WORK REQUIRED: The required result is an exact copy of every line from the one with "This screenshot has height=694, width=694." through the last line below, with the pictures left out.

(Source records)
------------------------------------------------------------------------

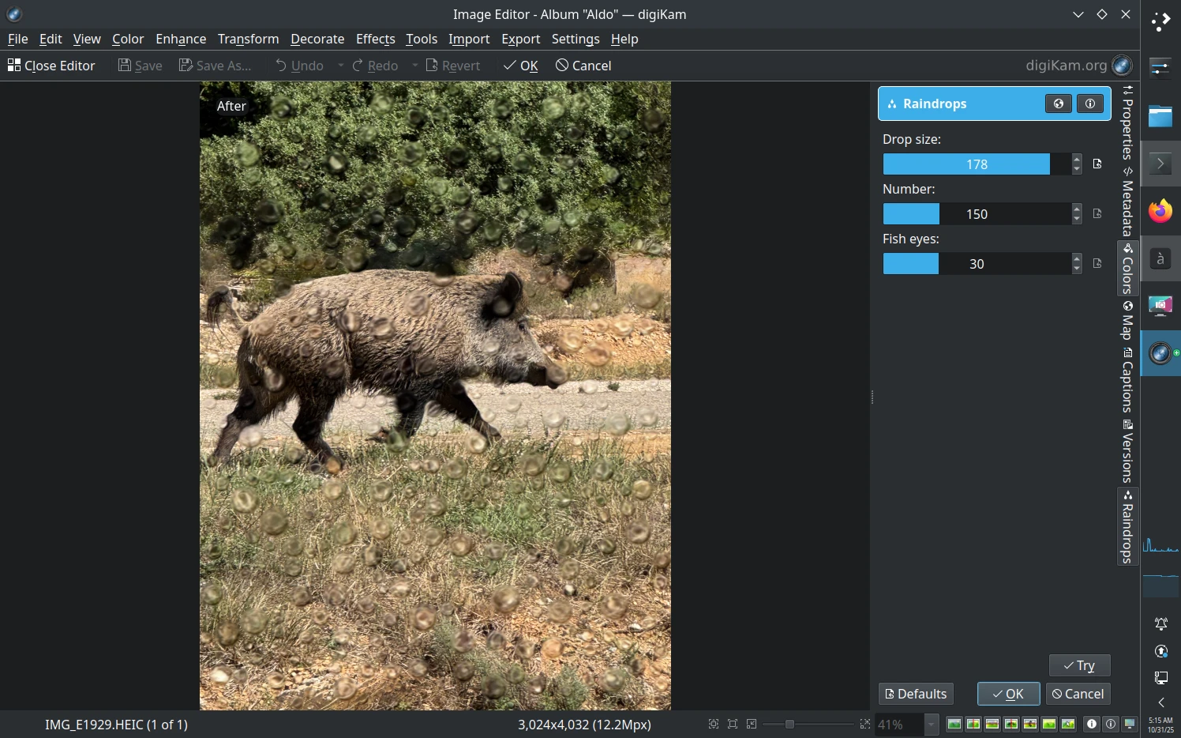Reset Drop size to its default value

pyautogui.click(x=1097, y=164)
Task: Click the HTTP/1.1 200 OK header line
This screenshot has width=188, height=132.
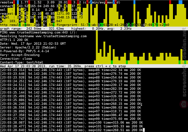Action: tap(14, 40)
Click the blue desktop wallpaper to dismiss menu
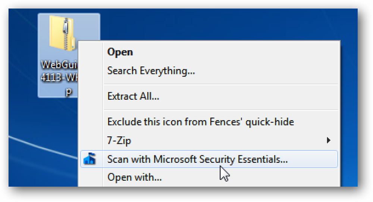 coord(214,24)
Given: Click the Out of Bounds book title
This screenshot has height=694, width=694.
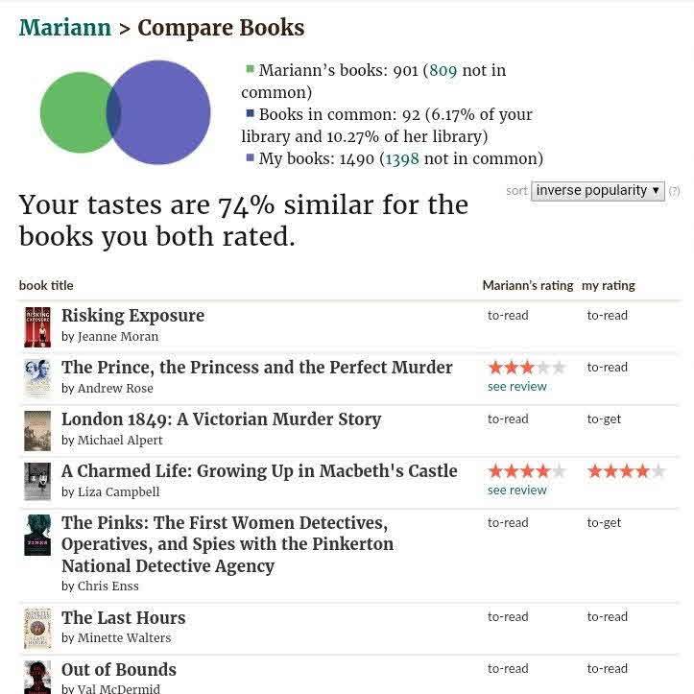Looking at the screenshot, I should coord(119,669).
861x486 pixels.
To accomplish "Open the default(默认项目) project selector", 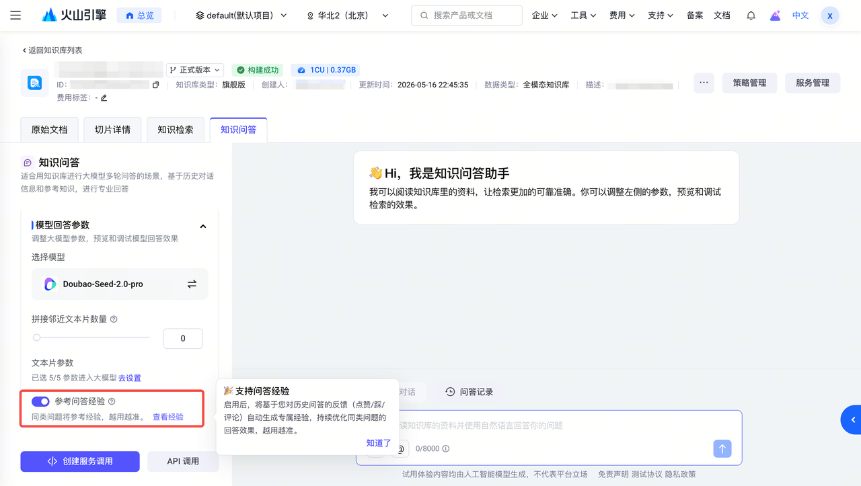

------------------------------------------------------------------------

ANSWER:
This screenshot has height=694, width=694.
Looking at the screenshot, I should coord(119,669).
861x486 pixels.
To accomplish "Open the default(默认项目) project selector", 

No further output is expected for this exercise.